While the Indian corporate sector and native and foreign investors in the stock market are justified in celebrating the arrival of a “right wing”, business-friendly government, this is not necessarily the side of ‘Modinomics’ that most BJP voters would like to see. Mr. Modi campaigned hard on a platform of economic development, job creation and an efficient administration, and the 40 per cent of voters who backed the BJP-led alliance did so because they believe he will deliver on these promises. But contradictions exist, especially in areas where satisfying the aspirations of a corporate constituency – for example in the area of labour reform – will perforce end up undermining the aspirations of voters for jobs and job security.
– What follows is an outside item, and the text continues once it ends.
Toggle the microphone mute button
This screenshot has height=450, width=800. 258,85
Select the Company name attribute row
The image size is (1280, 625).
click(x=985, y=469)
Another area to watch closely will be the Modi government’s attitude towards law and order, and especially the right of vulnerable citizens – women, minorities, adivasis and dalits – to security, justice and equity.

Mr Modi lost a golden opportunity during the election campaign to assure India’s Muslims that they would be safe under him when his attention was drawn to VHP leader Pravin Togadia’s suggestion that violence be used to evict a Muslim family in Bhavnagar that had bought a house in a so-called Hindu area.

As Gujarat’s Chief Minister and Home Minister, Mr Modi could have reached out to the Muslim family and assured them – and by extension all of India’s Muslims – that they had the right to live and work wherever they liked in India and that he would defend their right to do so. Sadly, he made no such effort. All he did was tweet his disapproval of those “claiming to be BJP’s well wishers [who] are deviating the campaign from the issues of development & good governance.”

Will Mr Modi as Prime Minister be more concerned about the insecurity Indian Muslims feel than he was as a candidate for the job? Will he find a way to reach out to this crucial section of the population which today views him with distrust? Or will he regard any talk about addressing their concerns and fears as “appeasement”?

Mr Modi’s critics can be forgiven for feeling a knot in their stomach today but this is not the first time the Indian electorate has ignored the unpleasant baggage a candidate brings and been seduced by the dream of technology, development and corruption-free government.

In December 1984, Rajiv Gandhi won 404 seats barely a month after his Congress party presided over the mass murder of Sikhs in Delhi, Kanpur, Bokaro and other north Indian cities. Rajiv was an attractive figure for young voters who embodied the same kind of technocratic promise that Mr Modi does today. The mandate Rajiv received was even more decisive. He ran a government with virtually no checks and balances, and was the darling of the corporate sector. But as his failures mounted, the temptation to create diversions and play the politics of vote-banks proved irresistible.

This is the future an India under Narendra Modi must avoid at all costs.